As scary as it may for seem for businesses, old and new, there may come a point when liquidation is the only viable option remaining. So how did you get to this point? There is a number of reasons why liquidation of a company may become a necessity, for example, it may be that your company is simply not profitable anymore – or it may be that your company has taken on too much debt and your creditors are forcing you into compulsory liquidation.
Whatever the reason, we can help guide you through the process and give you all the information you may need to get the ball rolling.
So, what exactly is liquidation and what does it mean for you and your company? Well, quite simply, liquidation (sometimes known as a winding up order) is a process that sees a company brought to an end – with its assets and property then being redistributed in order to pay off its debts.
You will find three different types of liquidation, two voluntary and one compulsory, but we’ll have more on that later – however, the end goal of all three remains the same – to bring your business to an end. If you’re unsure of what type of is suitable for your company, don’t worry, we will do all we can to help and guide you through the process.
If you’re feeling a little overwhelmed and don’t know where to start, don’t worry, we can talk you through the process of liquidating a business – but here’s a brief overview.
When liquidating a company, there are generally five main steps to follow in order to complete the process. Firstly, an insolvency practitioner will be appointed as Liquidator and it is their job to oversee the whole process and ensure it runs as smoothly as possible for all involved parties.
Secondly, all of the company’s assets are then assessed and liquidated. Next, creditors will then be paid what they are owed (or an agreed upon amount) in order of priority. Then, any surplus cash remaining will then be distributed to the directors accordingly. Finally, the company is dissolved and is the struck off the registrar of companies and Companies House, meaning it will no longer be able to operate or trade.
There are currently three types of liquidation available to companies – two voluntary processes and one compulsory process.
· Firstly, there is the voluntary liquidation of an insolvent limited company. This type involves the dissolution of the business and sees it assets redistributed to its creditors. This is generally seen as a last resort for companies, but it can also be a rational decision that may not necessarily mean the end of the business, as it enables directors to write off unsecured debts that have not be guaranteed personally.
· The second form of voluntary liquidation is that of a solvent limited company.
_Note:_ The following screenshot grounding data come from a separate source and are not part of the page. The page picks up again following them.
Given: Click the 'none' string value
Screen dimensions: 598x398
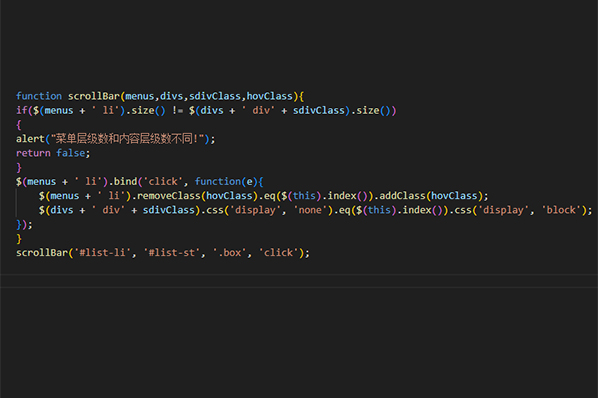Looking at the screenshot, I should (310, 210).
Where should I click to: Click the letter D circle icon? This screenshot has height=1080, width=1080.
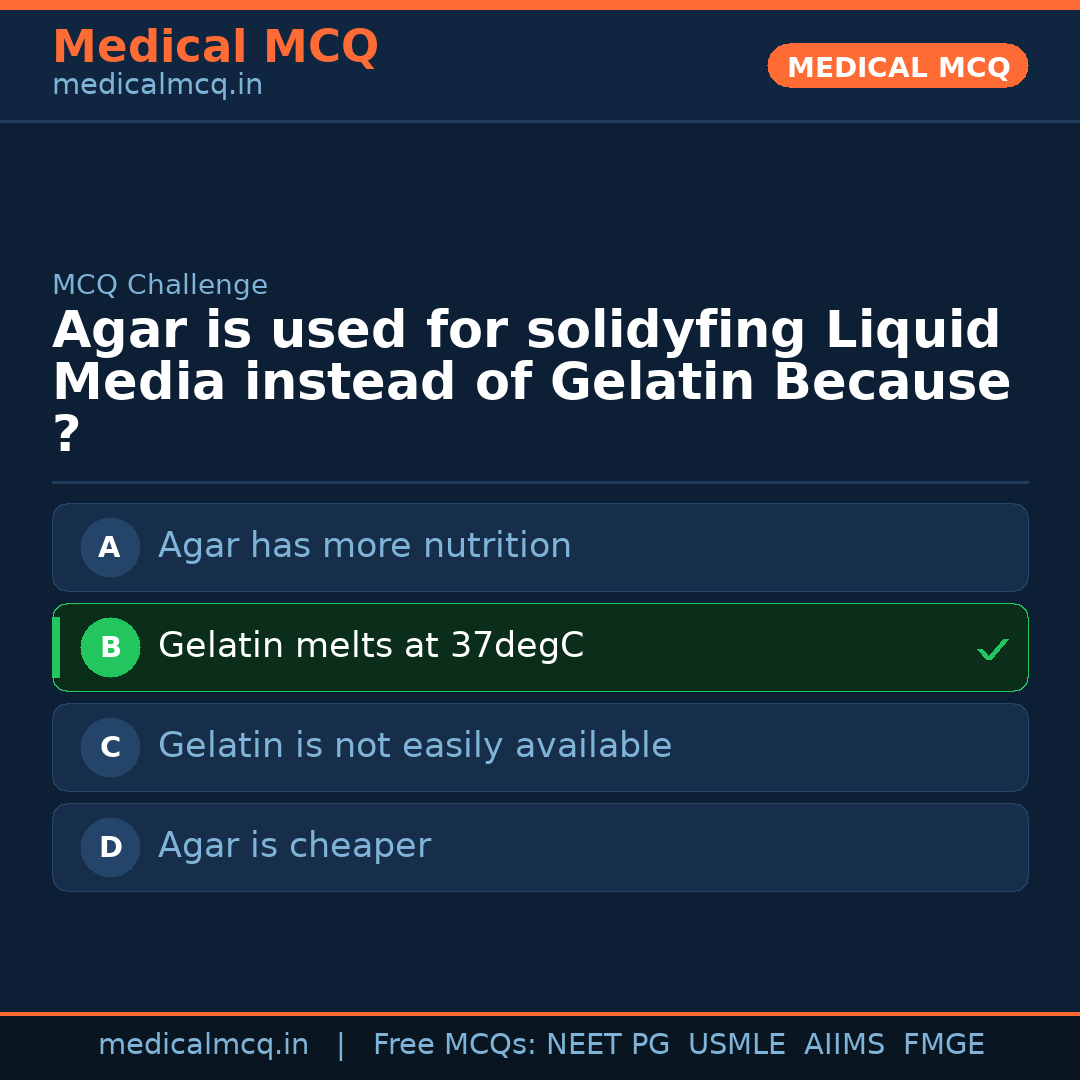pos(110,847)
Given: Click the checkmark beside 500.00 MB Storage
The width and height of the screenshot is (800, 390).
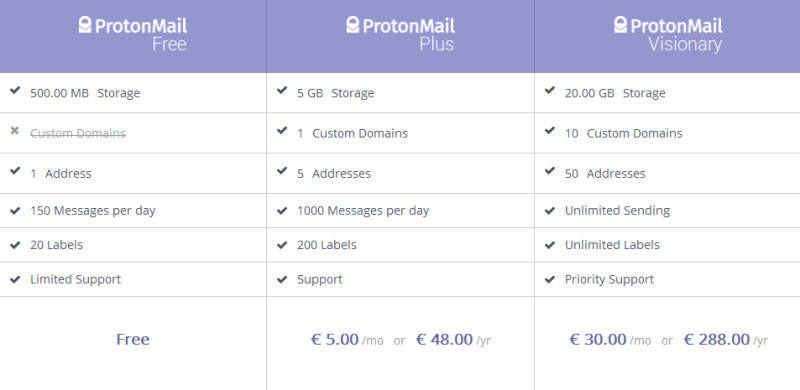Looking at the screenshot, I should [15, 90].

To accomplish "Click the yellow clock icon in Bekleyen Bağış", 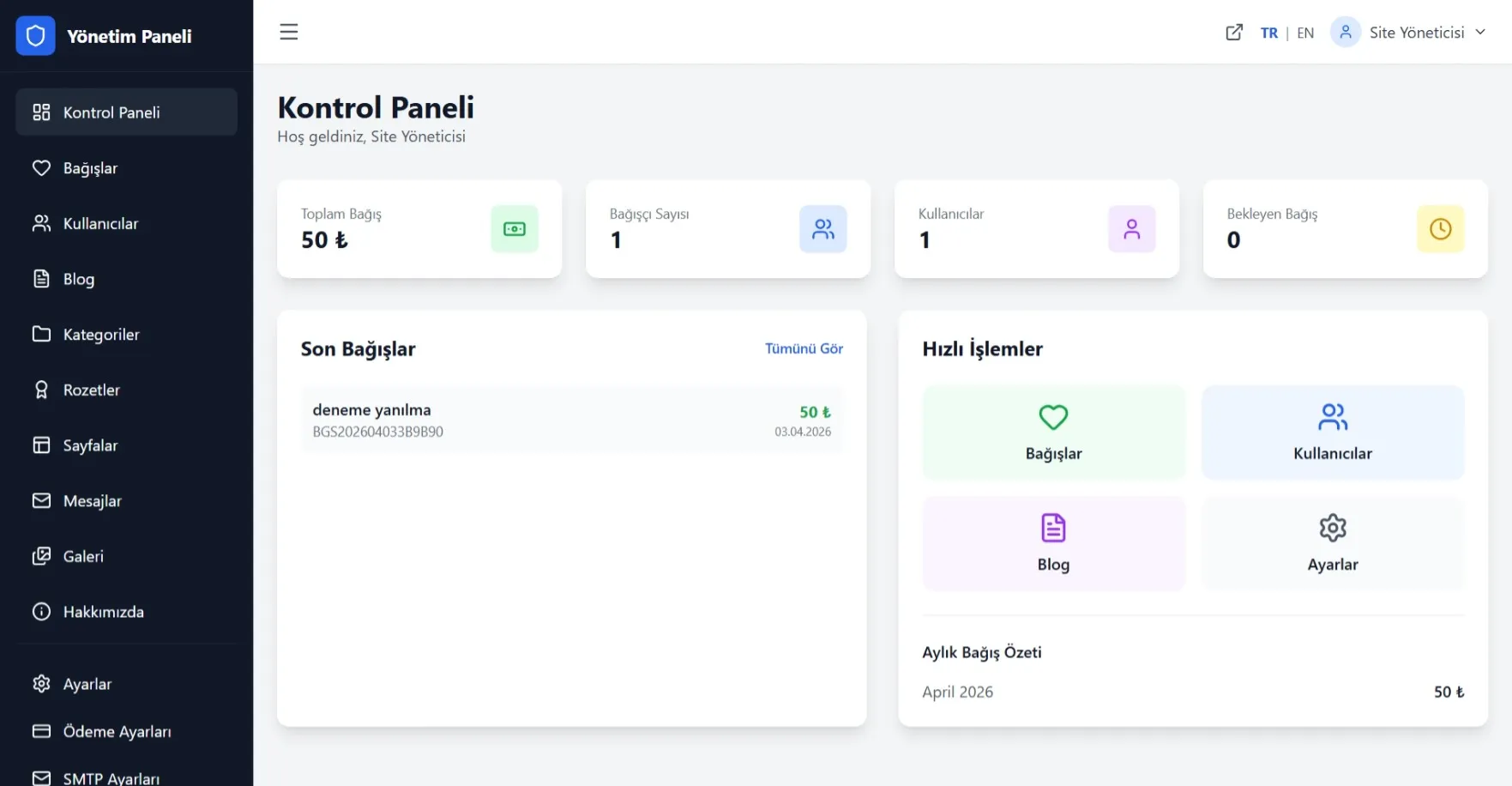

Otherwise known as a Member’s Voluntary Liquidation (MVL), this is generally considered the fitting way to liquidate a company and can even be used as part of an exit strategy. Reasons for considering an MVL may be that you are looking to reduce taxation by closing your company as part of a business plan, or your business may simply be coming to an end naturally. You must consider, however, that to be eligible for an MVL, a declaration must be signed confirming that there are no remaining creditors (including HMRC).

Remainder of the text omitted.